GOAL OF THE EXERCISE —
Reproduce the lines of the listing below verbatim, beginning with the line that contains "Click the 853 Active users count" and continuing through the final line of the listing.

(Location data for words and elements)
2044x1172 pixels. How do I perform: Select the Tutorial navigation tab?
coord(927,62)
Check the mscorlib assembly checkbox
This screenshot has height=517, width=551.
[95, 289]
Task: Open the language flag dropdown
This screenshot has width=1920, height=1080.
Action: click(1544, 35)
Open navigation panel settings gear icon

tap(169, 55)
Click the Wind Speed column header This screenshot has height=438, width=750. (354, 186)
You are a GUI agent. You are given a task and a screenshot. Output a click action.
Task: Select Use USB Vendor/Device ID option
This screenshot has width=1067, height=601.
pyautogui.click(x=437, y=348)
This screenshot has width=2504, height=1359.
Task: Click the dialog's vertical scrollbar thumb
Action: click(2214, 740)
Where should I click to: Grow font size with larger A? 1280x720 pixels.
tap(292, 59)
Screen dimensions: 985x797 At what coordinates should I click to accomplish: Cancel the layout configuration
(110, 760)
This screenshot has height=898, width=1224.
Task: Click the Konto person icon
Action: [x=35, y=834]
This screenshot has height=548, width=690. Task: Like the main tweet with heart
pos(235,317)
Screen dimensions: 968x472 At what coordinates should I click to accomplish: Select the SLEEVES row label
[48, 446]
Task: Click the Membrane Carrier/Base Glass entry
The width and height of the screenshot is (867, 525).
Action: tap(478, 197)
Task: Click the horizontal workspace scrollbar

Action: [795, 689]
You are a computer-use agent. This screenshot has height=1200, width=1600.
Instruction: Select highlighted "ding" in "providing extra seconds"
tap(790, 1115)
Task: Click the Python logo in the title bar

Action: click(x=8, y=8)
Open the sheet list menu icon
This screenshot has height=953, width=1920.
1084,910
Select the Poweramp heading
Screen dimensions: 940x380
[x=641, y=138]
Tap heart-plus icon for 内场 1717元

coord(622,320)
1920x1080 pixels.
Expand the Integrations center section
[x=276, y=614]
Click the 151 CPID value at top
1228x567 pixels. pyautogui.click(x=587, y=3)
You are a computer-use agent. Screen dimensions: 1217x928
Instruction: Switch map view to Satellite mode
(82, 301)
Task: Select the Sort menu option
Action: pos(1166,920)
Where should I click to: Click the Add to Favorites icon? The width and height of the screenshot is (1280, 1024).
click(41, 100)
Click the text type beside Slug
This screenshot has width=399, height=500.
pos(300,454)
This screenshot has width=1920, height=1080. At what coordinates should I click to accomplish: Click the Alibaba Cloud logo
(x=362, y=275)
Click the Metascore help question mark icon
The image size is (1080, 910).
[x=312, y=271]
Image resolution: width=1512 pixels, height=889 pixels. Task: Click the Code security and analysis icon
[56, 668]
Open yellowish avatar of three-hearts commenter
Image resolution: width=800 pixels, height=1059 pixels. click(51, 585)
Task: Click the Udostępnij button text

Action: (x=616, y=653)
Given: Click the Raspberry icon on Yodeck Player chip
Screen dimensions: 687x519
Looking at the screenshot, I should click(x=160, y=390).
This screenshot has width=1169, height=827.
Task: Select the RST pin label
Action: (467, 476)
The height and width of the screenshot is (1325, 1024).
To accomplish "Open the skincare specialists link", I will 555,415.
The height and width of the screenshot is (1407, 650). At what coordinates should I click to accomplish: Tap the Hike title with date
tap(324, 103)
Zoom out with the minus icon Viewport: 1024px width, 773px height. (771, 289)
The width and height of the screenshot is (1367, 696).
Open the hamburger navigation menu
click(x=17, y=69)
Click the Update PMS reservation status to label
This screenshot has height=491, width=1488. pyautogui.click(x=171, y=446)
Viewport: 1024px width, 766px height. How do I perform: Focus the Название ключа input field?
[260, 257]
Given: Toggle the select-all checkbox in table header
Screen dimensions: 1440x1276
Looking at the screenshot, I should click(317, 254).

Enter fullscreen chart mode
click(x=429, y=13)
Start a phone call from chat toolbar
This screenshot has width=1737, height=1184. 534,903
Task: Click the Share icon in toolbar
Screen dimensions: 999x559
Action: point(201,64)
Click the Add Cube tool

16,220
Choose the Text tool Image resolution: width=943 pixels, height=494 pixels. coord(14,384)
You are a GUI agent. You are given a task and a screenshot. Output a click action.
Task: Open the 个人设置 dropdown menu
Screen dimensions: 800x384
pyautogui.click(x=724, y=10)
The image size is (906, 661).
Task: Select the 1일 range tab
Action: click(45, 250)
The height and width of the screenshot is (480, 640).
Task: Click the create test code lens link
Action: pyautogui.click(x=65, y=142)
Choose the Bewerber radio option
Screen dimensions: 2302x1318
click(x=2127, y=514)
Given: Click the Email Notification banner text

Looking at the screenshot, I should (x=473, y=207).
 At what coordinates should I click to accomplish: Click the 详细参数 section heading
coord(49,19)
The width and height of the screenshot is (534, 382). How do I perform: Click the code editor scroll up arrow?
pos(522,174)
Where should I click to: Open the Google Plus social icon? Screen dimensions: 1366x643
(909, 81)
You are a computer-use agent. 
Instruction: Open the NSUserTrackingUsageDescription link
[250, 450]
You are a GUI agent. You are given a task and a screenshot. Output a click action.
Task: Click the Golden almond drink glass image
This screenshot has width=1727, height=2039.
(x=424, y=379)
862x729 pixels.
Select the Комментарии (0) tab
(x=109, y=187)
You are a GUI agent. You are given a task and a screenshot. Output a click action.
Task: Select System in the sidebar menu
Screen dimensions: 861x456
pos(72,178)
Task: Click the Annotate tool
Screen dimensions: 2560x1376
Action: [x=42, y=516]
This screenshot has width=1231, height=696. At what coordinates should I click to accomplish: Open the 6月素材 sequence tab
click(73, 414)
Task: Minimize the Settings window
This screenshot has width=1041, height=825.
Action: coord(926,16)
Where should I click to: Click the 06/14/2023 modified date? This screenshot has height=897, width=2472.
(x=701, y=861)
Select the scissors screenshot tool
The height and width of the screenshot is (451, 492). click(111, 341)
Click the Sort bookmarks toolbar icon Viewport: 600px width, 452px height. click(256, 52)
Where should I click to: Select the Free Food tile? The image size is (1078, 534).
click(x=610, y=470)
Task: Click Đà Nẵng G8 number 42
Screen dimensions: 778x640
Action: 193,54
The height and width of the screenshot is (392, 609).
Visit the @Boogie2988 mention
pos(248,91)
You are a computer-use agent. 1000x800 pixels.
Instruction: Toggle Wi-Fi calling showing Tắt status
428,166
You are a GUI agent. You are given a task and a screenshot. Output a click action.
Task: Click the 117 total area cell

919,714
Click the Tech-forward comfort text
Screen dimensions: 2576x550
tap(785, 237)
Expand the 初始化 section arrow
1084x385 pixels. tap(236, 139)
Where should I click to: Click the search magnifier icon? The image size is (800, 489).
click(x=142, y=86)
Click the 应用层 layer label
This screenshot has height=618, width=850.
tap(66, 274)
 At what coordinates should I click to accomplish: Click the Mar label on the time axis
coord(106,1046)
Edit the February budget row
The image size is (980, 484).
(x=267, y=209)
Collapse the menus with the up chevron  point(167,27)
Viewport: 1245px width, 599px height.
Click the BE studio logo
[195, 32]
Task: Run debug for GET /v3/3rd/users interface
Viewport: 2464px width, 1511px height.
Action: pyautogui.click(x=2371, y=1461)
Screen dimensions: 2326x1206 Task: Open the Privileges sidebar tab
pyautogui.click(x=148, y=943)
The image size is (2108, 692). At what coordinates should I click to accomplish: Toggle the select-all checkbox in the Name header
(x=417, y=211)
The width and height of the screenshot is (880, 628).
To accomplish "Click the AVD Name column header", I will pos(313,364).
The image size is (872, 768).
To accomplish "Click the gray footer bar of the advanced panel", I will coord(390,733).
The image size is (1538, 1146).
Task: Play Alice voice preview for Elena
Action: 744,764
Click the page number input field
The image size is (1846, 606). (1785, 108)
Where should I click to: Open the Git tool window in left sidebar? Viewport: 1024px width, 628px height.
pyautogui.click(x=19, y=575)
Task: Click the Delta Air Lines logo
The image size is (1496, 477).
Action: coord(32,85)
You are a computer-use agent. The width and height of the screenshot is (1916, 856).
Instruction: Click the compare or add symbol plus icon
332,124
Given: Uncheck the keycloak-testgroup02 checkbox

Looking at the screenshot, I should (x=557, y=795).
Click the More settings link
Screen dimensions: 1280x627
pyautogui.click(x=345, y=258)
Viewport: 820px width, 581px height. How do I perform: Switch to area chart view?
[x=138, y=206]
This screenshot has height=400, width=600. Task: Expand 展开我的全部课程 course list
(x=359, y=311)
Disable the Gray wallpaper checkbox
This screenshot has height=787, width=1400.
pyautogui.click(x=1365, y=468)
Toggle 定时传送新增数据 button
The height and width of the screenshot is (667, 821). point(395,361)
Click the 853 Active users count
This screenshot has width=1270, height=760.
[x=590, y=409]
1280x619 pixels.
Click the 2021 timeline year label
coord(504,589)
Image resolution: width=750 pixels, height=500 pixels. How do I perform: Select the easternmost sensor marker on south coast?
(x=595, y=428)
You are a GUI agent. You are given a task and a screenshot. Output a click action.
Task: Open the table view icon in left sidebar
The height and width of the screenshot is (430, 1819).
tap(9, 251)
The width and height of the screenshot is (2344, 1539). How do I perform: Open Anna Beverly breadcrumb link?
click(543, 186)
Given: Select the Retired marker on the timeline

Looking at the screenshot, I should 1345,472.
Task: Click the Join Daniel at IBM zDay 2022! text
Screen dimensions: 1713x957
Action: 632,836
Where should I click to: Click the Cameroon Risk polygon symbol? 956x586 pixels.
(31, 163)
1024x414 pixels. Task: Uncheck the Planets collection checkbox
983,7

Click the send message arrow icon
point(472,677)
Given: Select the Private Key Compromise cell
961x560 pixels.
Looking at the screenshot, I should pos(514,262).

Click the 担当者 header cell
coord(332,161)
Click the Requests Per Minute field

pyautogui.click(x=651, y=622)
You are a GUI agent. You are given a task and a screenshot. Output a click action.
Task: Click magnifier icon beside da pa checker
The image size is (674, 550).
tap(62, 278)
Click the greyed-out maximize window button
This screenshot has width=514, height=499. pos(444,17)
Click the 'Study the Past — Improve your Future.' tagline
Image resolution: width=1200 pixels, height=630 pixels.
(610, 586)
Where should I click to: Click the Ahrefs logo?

WRITTEN REPLY —
Click the 853 Active users count
This screenshot has width=1270, height=760.
[x=590, y=409]
1280x619 pixels.
Click the 2021 timeline year label
coord(504,589)
Image resolution: width=750 pixels, height=500 pixels. How do I perform: Select the easternmost sensor marker on south coast?
(x=595, y=428)
You are a GUI agent. You are given a task and a screenshot. Output a click action.
Task: Open the table view icon in left sidebar
The height and width of the screenshot is (430, 1819).
tap(9, 251)
The width and height of the screenshot is (2344, 1539). How do I perform: Open Anna Beverly breadcrumb link?
click(543, 186)
Given: Select the Retired marker on the timeline

Looking at the screenshot, I should 1345,472.
Task: Click the Join Daniel at IBM zDay 2022! text
Screen dimensions: 1713x957
Action: 632,836
Where should I click to: Click the Cameroon Risk polygon symbol? 956x586 pixels.
(31, 163)
1024x414 pixels. Task: Uncheck the Planets collection checkbox
983,7

Click the send message arrow icon
point(472,677)
Given: Select the Private Key Compromise cell
961x560 pixels.
Looking at the screenshot, I should pos(514,262).

Click the 担当者 header cell
coord(332,161)
Click the Requests Per Minute field

pyautogui.click(x=651, y=622)
You are a GUI agent. You are given a task and a screenshot. Output a click action.
Task: Click magnifier icon beside da pa checker
The image size is (674, 550).
tap(62, 278)
Click the greyed-out maximize window button
This screenshot has width=514, height=499. pos(444,17)
Click the 'Study the Past — Improve your Future.' tagline
Image resolution: width=1200 pixels, height=630 pixels.
(610, 586)
Where should I click to: Click the Ahrefs logo?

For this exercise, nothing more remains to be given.